We recommend using a stir plate, if you have one, during calibrations as a best practice to ensure an equalized standard.
Constantly stirring ensures a set consistency for the liquid.
Why should I consider HYDROLAB measurements?
HYDROLAB measurement solutions provide these benefits:
- Ruggedized ISE sensors operate to depths up to 15 meters
- Automatic calculation of Ammonia and Total Ammonia concentrations
- User-serviceable reference electrode
- As well as HYDROLAB’s application advice from the customer support team
Range and accuracy of each, recommended measurements for each?
- Range: 0 to 250 mg/L-N
- Accuracy: +/- 10% or +/- 2mg/L-N, whichever is larger
- Temperature range: 0 to 40 °C (non-freezing)
- Not recommended for measurements less than 2mg/L-N
- Range: 0 to 250 mg/L-N
- Accuracy: +/- 10% or 2mg/L-N, whichever is larger
- Temperature range: 0 to 40 °C (non-freezing)
- Not recommended for measurements less than 2 mg/L-N
- Range: 0 to 18,000 mg/L
- Accuracy: +/- 10% or 5mg/L, whichever is larger
- Temperature range: 0 to 50 °C (non-freezing)
- Not recommended for measurements less than 2 mg/L
What are the best environments for measuring each of: Ammonium, Nitrate, and Chloride?
- Can suffer interferences from other ions, especially sodium, potassium, and magnesium. These can reduce your accuracy.
- Specific conductivity of less than 1000 uS/cm.
- Can suffer interferences from other ions, especially chloride, bromide, bicarbonate, perchlorate, nitrate, and chlorate. These can reduce your accuracy.
- Specific conductivity of less than 1000 uS/cm.
- Can suffer interferences from other ions, especially bromide, iodide, cyanide, silver, and sulfide. These can reduce your accuracy.
What are ammonium and nitrate?
Ammonium (NH4+) and nitrate (NO3-) are ionized forms of nitrogen. Nitrate is related to ammonia in that bacteria colonies convert ammonia and ammonium to nitrite and then to nitrate. This final nitrate stage is the least toxic to water life. Ammonia has two forms - the ammonium ion, and the unionized, dissolved ammonia gas (NH3). The form depends on pH, with ammonium predominating when the pH is below 8.75, and ammonia redominating above pH 9.75. Total ammonia is the sum of ammonium and ammonia concentrations. Ammonia is very toxic to water life, ammonium is less toxic.
How is chloride measured?
Chloride ion concentration is also measured with a chloride ion-selective electrode (ISE).
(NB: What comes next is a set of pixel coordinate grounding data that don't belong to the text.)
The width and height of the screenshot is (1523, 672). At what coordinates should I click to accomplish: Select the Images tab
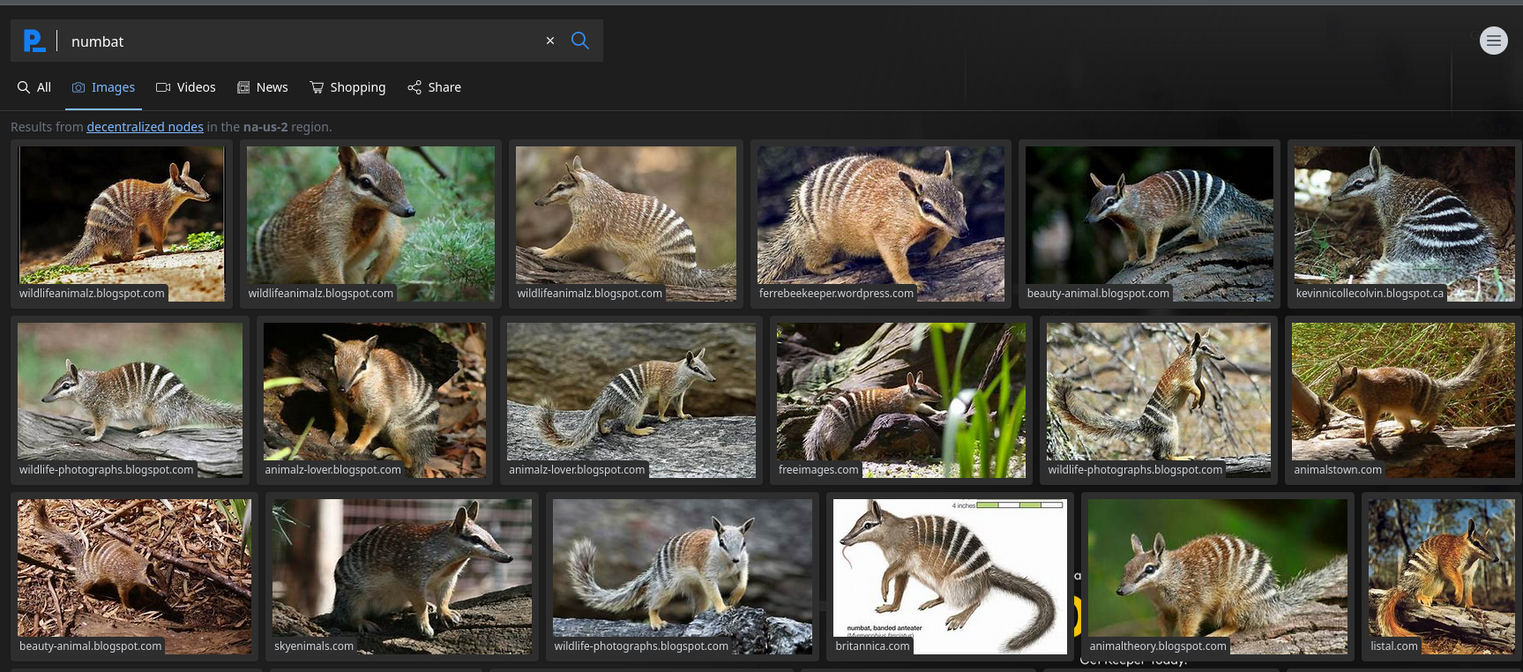[x=104, y=87]
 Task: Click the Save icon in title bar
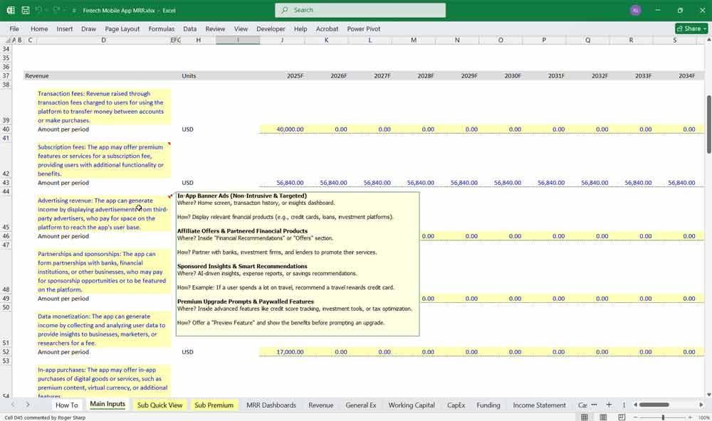26,11
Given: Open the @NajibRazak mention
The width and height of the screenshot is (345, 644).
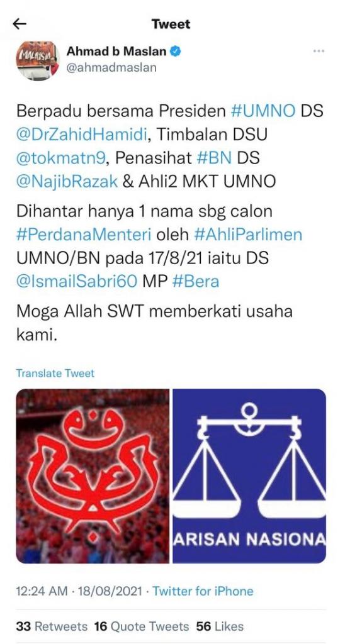Looking at the screenshot, I should click(67, 182).
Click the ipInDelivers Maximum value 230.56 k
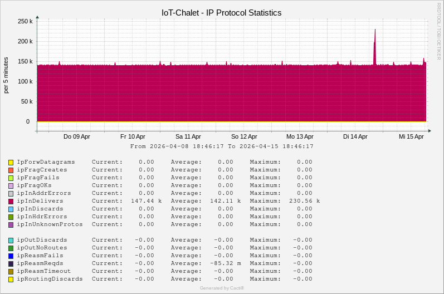444x294 pixels. 304,201
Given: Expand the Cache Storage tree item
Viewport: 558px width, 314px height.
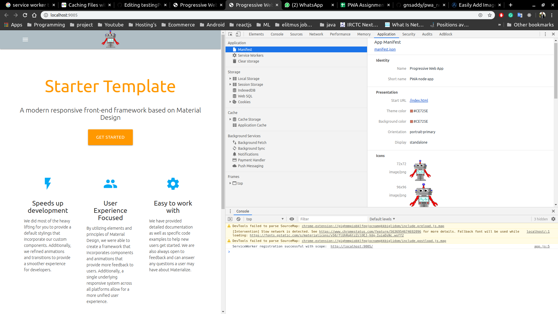Looking at the screenshot, I should click(x=230, y=119).
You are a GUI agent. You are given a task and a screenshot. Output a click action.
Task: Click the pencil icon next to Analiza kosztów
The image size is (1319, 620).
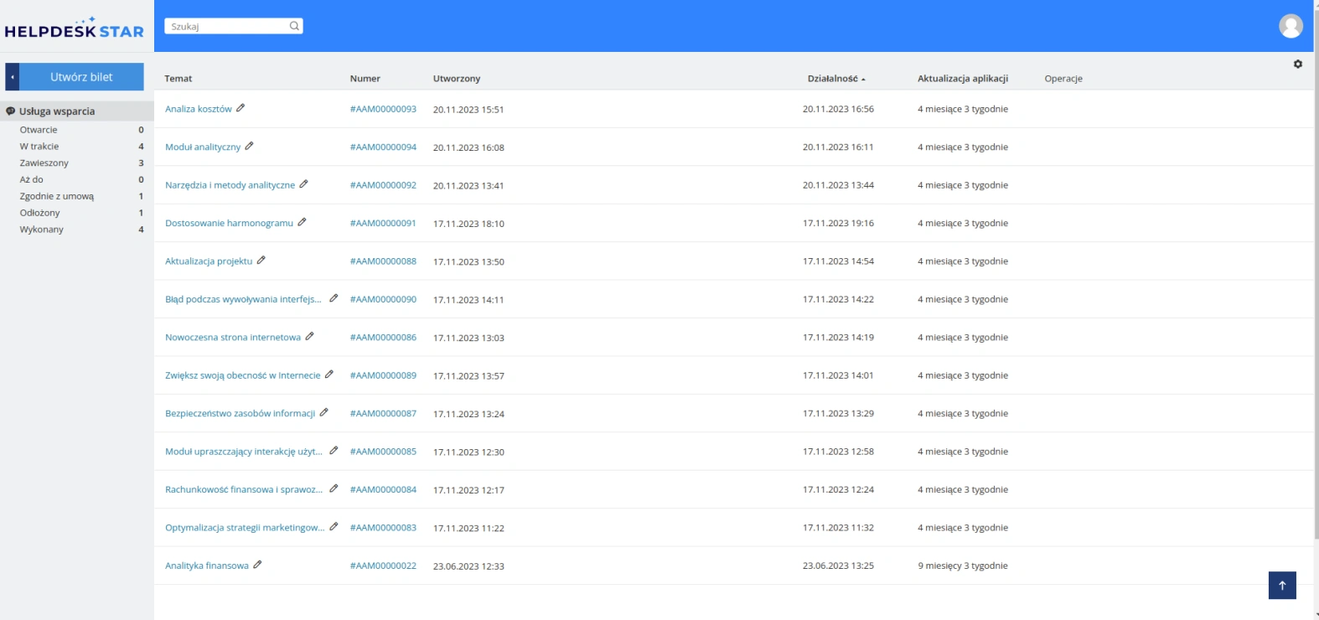coord(241,108)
The chloride ISE is a pellet of silver chloride in direct contact with the sample water. Because silver chloride has extremely low solubility in water, the silver chloride pellet never reaches chemical equilibrium with the sample water. Instead, a small amount of chloride ion dissolves into the sample. The resulting relative surplus of silver ions at the surface of the pellet creates a measurable electrical potential that varies with the concentration of chloride ions in the sample. This activity is compared to an electrode filled with a Potassium Chloride and Silver Chloride electrolyte (KCl and AgCl) which has a known ionic activity constant. The difference between these two “half cells” gives electrical potential in millivolts (mV).
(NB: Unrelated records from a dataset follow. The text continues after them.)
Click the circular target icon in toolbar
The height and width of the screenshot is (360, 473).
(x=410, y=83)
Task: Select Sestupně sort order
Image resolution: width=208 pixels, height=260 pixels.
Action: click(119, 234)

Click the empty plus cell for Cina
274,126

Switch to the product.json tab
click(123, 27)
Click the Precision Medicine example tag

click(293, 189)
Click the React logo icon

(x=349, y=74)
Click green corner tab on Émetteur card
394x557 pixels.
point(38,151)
Chloride sensors suffer interferences from other ions, working best when the concentrations of bromide, iodide, cyanide, silver, and sulfide ions are much lower than the chloride ion concentration.
Notice that ISEs are sensitive only to the ionized form of the chemical in question. Un-ionized forms of the chemical (for instance, insoluble salts or organic compounds), will not be detected by the ISE.
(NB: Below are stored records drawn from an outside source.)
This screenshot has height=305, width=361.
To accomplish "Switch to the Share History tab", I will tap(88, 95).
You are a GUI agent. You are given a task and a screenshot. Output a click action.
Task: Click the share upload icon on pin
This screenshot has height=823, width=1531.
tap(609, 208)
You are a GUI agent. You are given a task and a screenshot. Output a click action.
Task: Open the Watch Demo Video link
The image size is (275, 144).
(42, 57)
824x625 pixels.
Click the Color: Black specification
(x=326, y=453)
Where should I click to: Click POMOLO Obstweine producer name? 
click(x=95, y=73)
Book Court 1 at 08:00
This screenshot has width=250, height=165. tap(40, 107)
How is chloride measurement useful in water quality applications?
The chloride ion does not react with, or adsorb to, most components of rocks and soils, and so is easily transported through water columns. Thus, chloride is an effective tracer for pollution from chemicals moving from man-made sources into natural water bodies, or for salt water intrusion.
Applications for Chloride ion measurement include monitoring landfills for leaks, tracing the movement of point or non-point source pollutants within a natural water body (for instance, storm water runoff), monitoring estuary waters for changes in salinity, and detection of salt water intrusion into drinking water supplies.